The flight instructor and the student pilot were conducting a local instructional flight in the helicopter. The helicopter was on final approach to land when one of the three main rotor blades (#2 blade) separated from the main rotor head. The main transmission and main rotor head (with #1 and #3 blades still attached) then separated from the helicopter, and the helicopter descended to ground impact. Examination of the wreckage revealed that the separation of the #2 blade was due to fracture of the #2 main rotor blade spindle.

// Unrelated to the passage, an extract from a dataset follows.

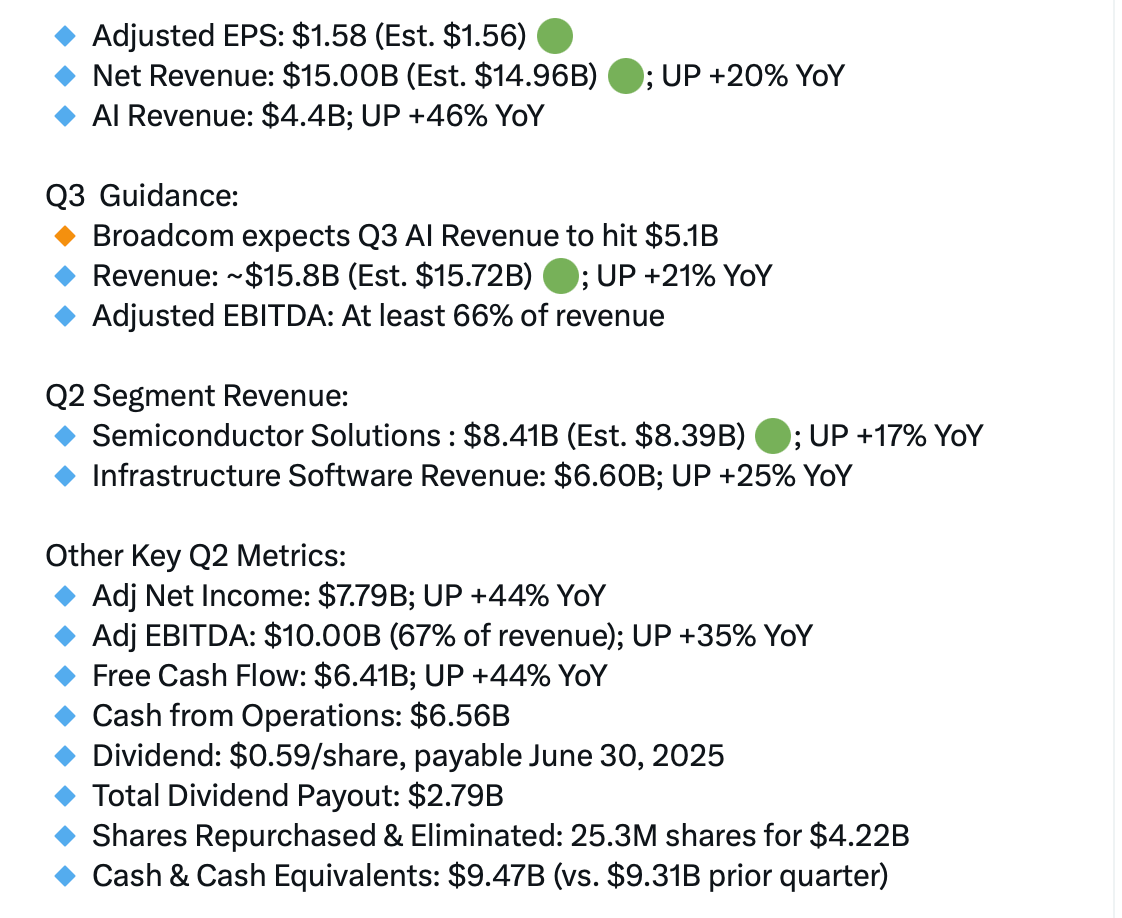Click the green circle after Net Revenue estimate
This screenshot has height=918, width=1122.
[x=625, y=77]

The #2 spindle fractured at the inboard end of the threads. Metallurgical analysis of the fractured spindle revealed signatures consistent with a fatigue crack initiating from multiple origins that propagated across 92% of the spindle cross-section; the remaining 8% of the fracture surface exhibited signatures consistent with overload. The high percentage of stable fatigue fracture growth versus overload suggested that low loading propagated the crack. Further, corrosion was visible on the fracture surface in the fatigue initiation area, which indicated that the crack had been present and growing for some time. Similar fatigue cracks were observed emanating from thread roots on the #1 and #3 spindles; the crack in the #3 spindle emanated from the inboard-most thread, similar to the crack in the #2 spindle, and the crack in the #1 spindle emanated from the cotter pin hole. Both of these cracks were shorter than the crack in the #2 spindle, and the fatigue on their fracture surfaces had only propagated a small amount through the #1 and #3 spindle cross-sections.
The root radii of the threads on all three of the spindles did not meet the thread form specified on the manufacturer's drawing. Cross-sections of the threads from the three spindles showed that the #2 spindle and the #3 spindle had flat-bottomed threads; the #1 spindle did not have flat-bottomed threads but had threads with a sharper than specified root radius. A subsequent finite element analysis determined that the flat-bottomed threads and the sharper than specified root radius threads would result in higher stresses at the threads, which likely contributed to the crack initiation within the threads.
Further, the investigation determined that the predicted loads used in the original fatigue analysis during the design of the spindle did not account for a bending load at the spindle threads. The omission of bending loads during design and the flat-bottom quality of the threads led to stresses greater than used in the original fatigue life calculation by the manufacturer. Further, the finite element analysis of the spindle revealed that, once a crack has initiated, the bending loads at the spindle threads would be sufficient to propagate the crack at a rate similar to that of the total time accumulated on the #2 spindle (about 9,300 flight hours).
Before the accident, the spindle was not a life-limited part, and there were no recurrent inspections specified for the spindle threads, resulting in a low likelihood of the operator detecting the fatigue fracture within the spindle threads before the accident. Following this accident, the manufacturer released a service directive bulletin and the Federal Aviation Administration released an airworthiness directive that require a magnetic particle inspection of spindles with 1,500 hours or more time in service.